老人として介護を受けるとき、保険にオプションとか付けるじゃないですか。それが、あれもこれもって重なっていって、そしていざそれを行使すると、する方もされる方もかなり重くなる。家の中でテレビを見てる老人に外に出てみればと言っても出ないですよね。歩く必要性がないから。でもホームレスは生きるために外を歩かざるを得ない。

 

 

 

長野の生涯現役の人々

―――楽したい、便利でありたいと整備されたシステムが人間の可能性を閉じているのかもしれませんね?

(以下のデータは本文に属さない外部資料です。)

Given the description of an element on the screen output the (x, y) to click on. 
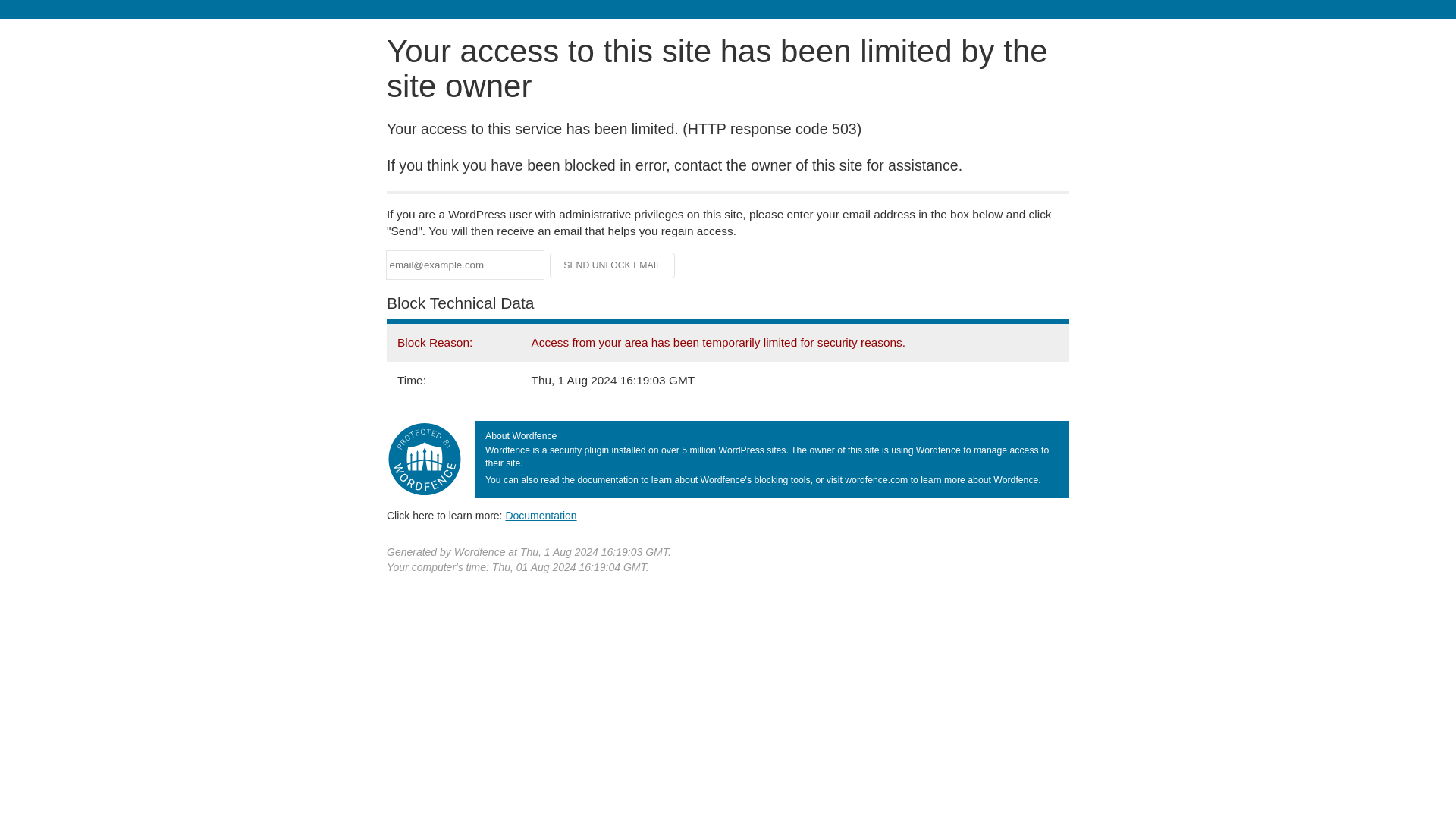
Send Unlock Email (612, 265)
Documentation (540, 515)
Send Unlock Email (612, 265)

この前、長野の田舎の村についての話を聞いたら、みんな働き者だし生涯現役だし、冬を越すために、何を食べるか、その作物を作るために、春のうちからどうするか、80歳90歳になっても考えなきゃいけない。そういう計画の中で生きていると、休むときがなくて、みんなイキイキしてるんですよね。“もう歳を取ったらから俺はいい”じゃなくて。みんな若々しくて元気なんですよ。

 

例えば、遭難者が出たときに、その場所でなぜ携帯が通じないのかとかが議論になりますけど、本来、命なんて助けてもらえれば御の字でしょ。病院にしても、よく医療ミスが起こると、“何やってるんだ”って叩かれる。命を救ってもらえるのが当たり前みたいな。それがだんだんスタンダードに向かっていくのがさらに当たり前になっている。それをみんなが背負いすぎていると思うんですよね。

 

 

―――「背負いすぎている」…たしかに!

僕もまだ世の中の生き方がわからないですけど…そういう長野の方たちとか、自分が目撃した中で、元気な人たちを見ると、養殖されていない天然種の人たちだったなと思います。そういった人たちに対する限りないあこがれが自分の中にあって、それを昔から模索している気がします。この映画では、七海を使いながら、したたかに、ひたむきに生きている人々と向かい合わせています。その姿を通して、背負っている何か無駄なものを切り捨てて、どこで生きていったらいいのかを、僕も考えますけど、みんなで考えましょうってことですかね。

 

 

 

この作品を、明日を考える糧に

―――あらためて、この日本、この世界に思うことは?

少しでも希望のない社会が本当に来たら困るから、いろんなところでいろんな人たちが努力はしてはいるんですけど、そういうのをできるだけ眺めていきたいし、ものづくりをしていければと思います。3.11以前の映画作品って、何か護送船団の中で作られていて、これが正しいよねって変な基準があったと思うんですけど、それに疑いを持つ人はあまりいなくて、でも実は自分が作っていたのはずっと外だったんです。でも、その壁が3.11以降で崩れたんだと思います。

 

 

―――最後に映画を見る人たちにメッセージをお願いします

何か不安に思っている人とか、まあ、この映画を見て救われるってことはないでしょうけど…救われた気はすると思うので、そこで明日を考える糧にしてもらえれば、ちょっとありがたいかなと思います。

 

―――4回のお話を通して、この作品のテーマやメッセージが浮き彫りになったように思います。ありがとうございました!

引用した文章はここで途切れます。